I was talking with my wife over morning coffee today. She said, “I’ve got all these piles of things I need to get put away and organized. They’re driving me nuts. I wake up in the night and these worries invite themselves into my mind.” She and I are both horizontally organized, so we have at least one stack of things to organize.

I mentioned the interesting thoughts that Terri, at From the Belly of the Beast among others, about the Ready for Anything notes that Buzz Brugman posted on his blog.

Her eyes lit up when I described the concept that your mind is always working at some level on any unfinished task. That eats up time and attention better spent somewhere else.

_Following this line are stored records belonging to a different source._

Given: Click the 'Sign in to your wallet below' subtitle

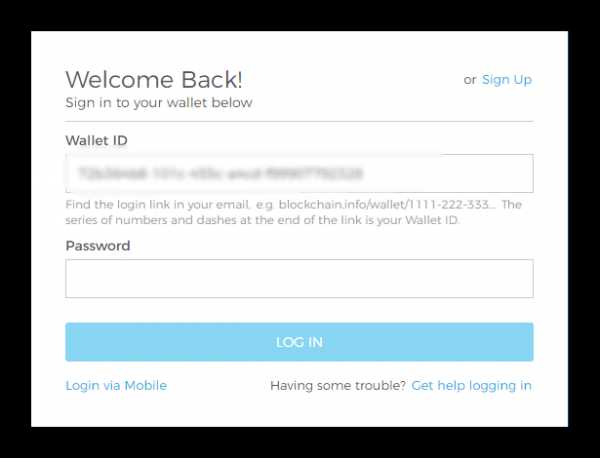Looking at the screenshot, I should click(159, 103).
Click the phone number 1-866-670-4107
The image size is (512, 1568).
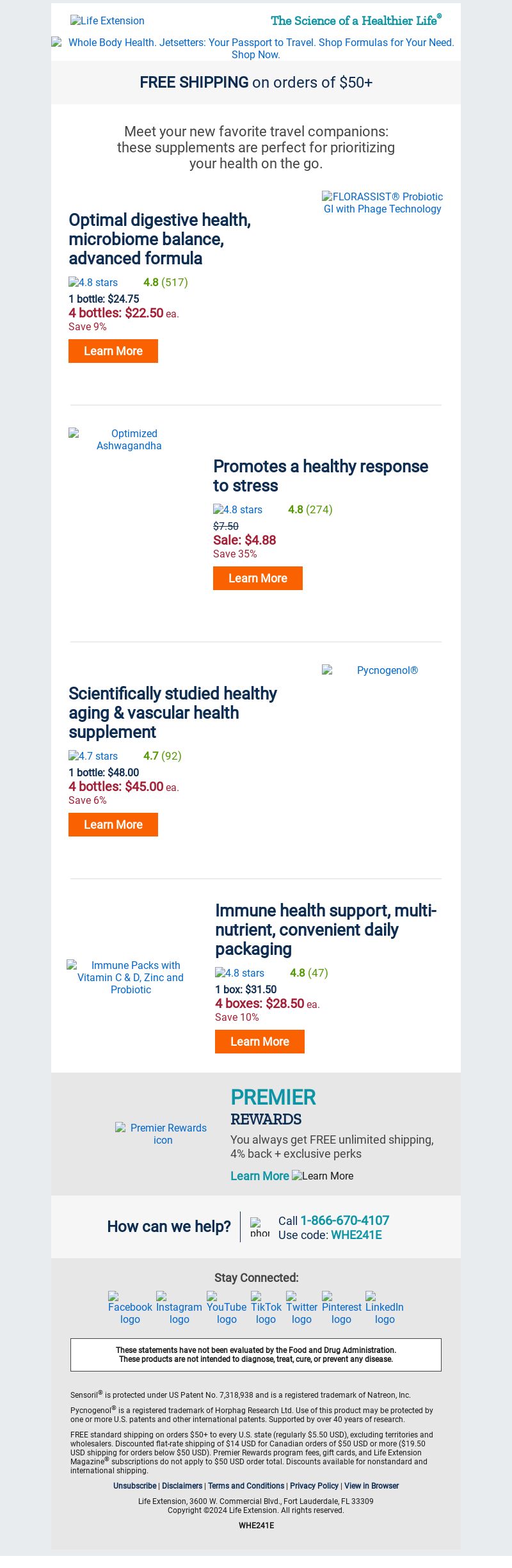click(345, 1220)
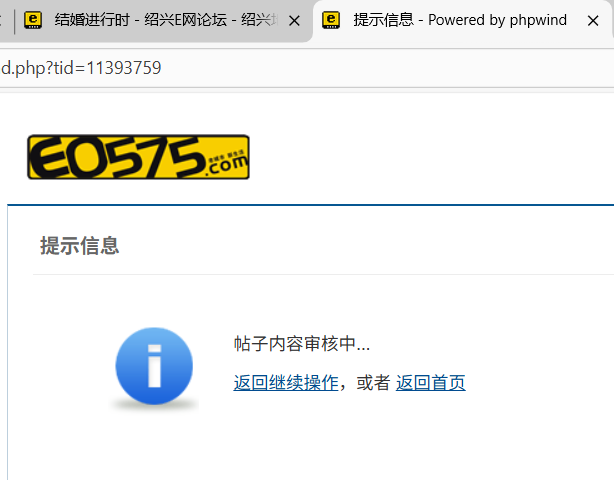The width and height of the screenshot is (614, 480).
Task: Follow the 返回首页 link
Action: click(430, 383)
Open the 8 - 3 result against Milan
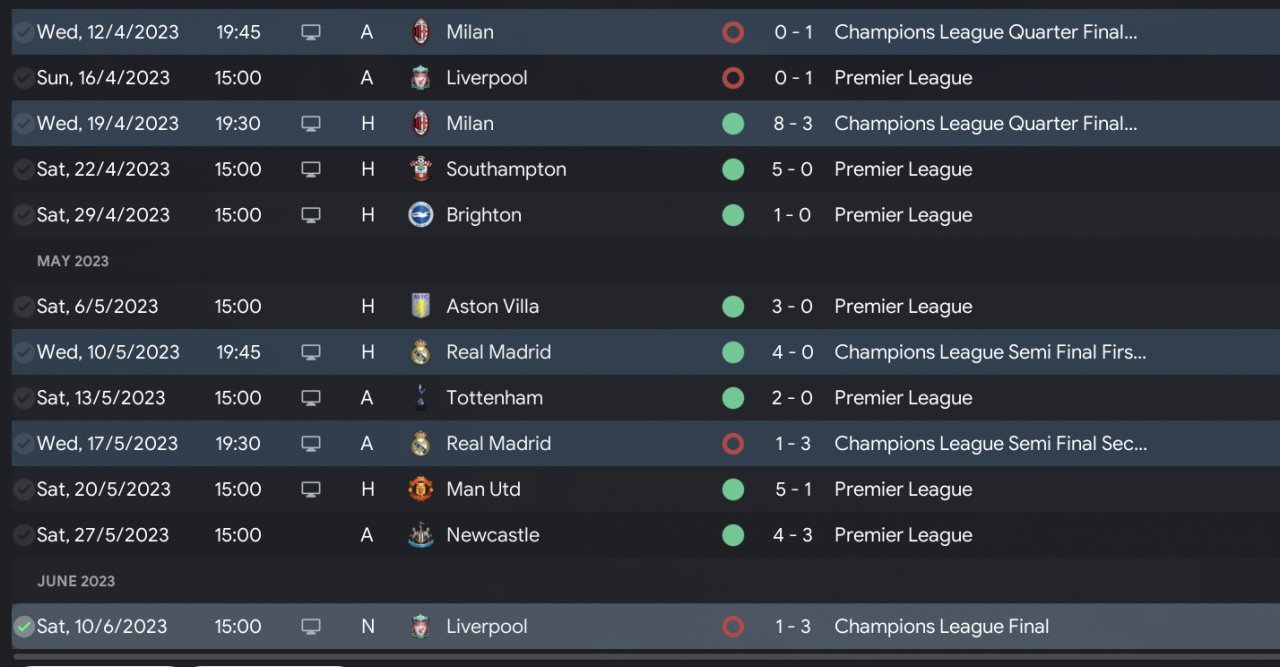This screenshot has height=667, width=1280. click(x=793, y=124)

She’s decided to implement the concepts David Allen describes in his book “Getting Things Done” in a novel way. She works around the house, either caring for our grand children and caring for three girls (sisters) with special needs, or taking care of the house. She’s decided that the “contexts” that work for her are the rooms. She’s going to put a small spiral notebook in each room with the projects and next actions (she hasn’t digested all the koolaid yet, so she’s not calling them that…yet) listed for that room.

She’s also one of those people who doesn’t like to finish a task/project without having another task/project lined up, and preferrably started. This will give her mind the “tactile feedback” of having proects started all over the house, so that won’t upset her. By the way, for those of you in management school, her type in Myers-Briggs-speak is ISFP. The —P says she likes the idea of doing things, not completing things. —Js like to get done with things.

Hooo Weee! DIY Planner.com Launched!

September 3, 2005

Well, the long awaited DIY Planner website, spun off from A Million Monkeys Typing, is finally up! This site promises to be a great boon to those who’ve overdosed on digital planning and want to regroup around analog methods. Of course, for those of us adictive personalities, we’ll be able to OD on the creative variety we will surely find on this site. But the first step in any recovery program is to admit the problem is mine, not the sites. I can quit any time too…

This will be fun to watch. I can’t wait until the PocketMod guy gets together with the DIY Planners and comes up with some nifty new tricks that none of us has thought of.

A Take-Off on the Hipster?

September 2, 2005

I just found a fascinating web app through Lifehack.org. It’s called a PocketMod. The website is at PocketMod.com. It’s still in beta, so there are a few glitches, but it’s fascinating to try out and create a pocket sized folded, multi-page organizer. The next step should be to enable dropping or entering text into the app before printing. How creative!

Management and Productivity

August 28, 2005

I came across an interesting set of posts by Dave Gray on “http://communicationnation.blogspot.com”. The post is called ” The craftsman-to-manager paradox”

That discussion of the differing tools needed for different types of work reminded me of both the Peter Principle and some thoughts I’ve had about management and productivity.

My ideas came from an experience where I managed a team of people. A legal issue came up that halted all the work they were doing, but increased significantly the amount of work my boss and I had to do to set things back right. I think in pictures more than words, so this appeared to me as an “X-shaped” chart with the declining leg showing the amount of production work our organization did and the increasing leg showing the amount of management work needed to set things straight.

Then, I thought, you could use this chart to describe a job by making a verticle slice through any part of the x axis. Each job has varying amounts of production work and management work, but one must decline if you are doing more of the other. This also helps me understand the adverse impact of micromanagement - when I’m stepping in to do someone else’s job at the production level, I shift the intersecting point of my “job line” to the left. That necessarily means I cannot focus as much on the management part of my job and my effectiveness is therefore reduced. If less attention to my job doesn’t reduce my effectiveness in it, what does that say about my job or my performance in it?